▸ **Exercise description**: Each line of the listing where "agent" appears should be reported.

▸ **The records**:
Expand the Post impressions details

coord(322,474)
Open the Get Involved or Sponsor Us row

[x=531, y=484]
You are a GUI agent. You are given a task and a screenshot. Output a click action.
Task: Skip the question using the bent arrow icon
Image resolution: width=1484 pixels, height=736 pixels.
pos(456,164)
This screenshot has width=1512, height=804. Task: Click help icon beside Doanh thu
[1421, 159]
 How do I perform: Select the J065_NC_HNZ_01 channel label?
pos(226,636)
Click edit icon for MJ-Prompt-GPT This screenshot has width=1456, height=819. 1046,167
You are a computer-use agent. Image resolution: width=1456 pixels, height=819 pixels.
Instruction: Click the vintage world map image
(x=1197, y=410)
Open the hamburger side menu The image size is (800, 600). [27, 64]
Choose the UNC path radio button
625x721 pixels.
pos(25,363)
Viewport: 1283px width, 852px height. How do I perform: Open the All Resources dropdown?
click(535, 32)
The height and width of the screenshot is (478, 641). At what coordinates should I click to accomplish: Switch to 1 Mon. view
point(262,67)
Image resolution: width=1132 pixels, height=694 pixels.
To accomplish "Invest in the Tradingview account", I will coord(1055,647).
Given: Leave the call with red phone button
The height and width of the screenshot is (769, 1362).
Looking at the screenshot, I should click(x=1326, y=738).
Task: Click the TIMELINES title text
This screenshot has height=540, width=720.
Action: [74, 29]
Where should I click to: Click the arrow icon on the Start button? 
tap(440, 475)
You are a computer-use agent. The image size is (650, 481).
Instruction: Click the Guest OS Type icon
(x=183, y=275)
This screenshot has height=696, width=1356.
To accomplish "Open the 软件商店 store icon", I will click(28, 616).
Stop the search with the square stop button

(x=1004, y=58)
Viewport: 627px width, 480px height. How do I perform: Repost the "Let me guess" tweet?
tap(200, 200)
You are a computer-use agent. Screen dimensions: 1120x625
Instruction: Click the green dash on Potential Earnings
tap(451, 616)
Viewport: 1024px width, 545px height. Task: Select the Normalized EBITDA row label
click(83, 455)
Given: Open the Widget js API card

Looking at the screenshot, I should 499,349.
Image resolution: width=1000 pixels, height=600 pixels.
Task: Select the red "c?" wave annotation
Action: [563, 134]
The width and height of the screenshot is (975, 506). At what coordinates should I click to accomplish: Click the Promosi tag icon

▸ **Answer area**:
You are a GUI agent. You are given a task and a screenshot. Output a click action.
You are a computer-use agent. Image resolution: width=1456 pixels, height=819 pixels.
You are a computer-use agent. The image size is (650, 481).
You are a computer-use agent. Screen dimensions: 1120x625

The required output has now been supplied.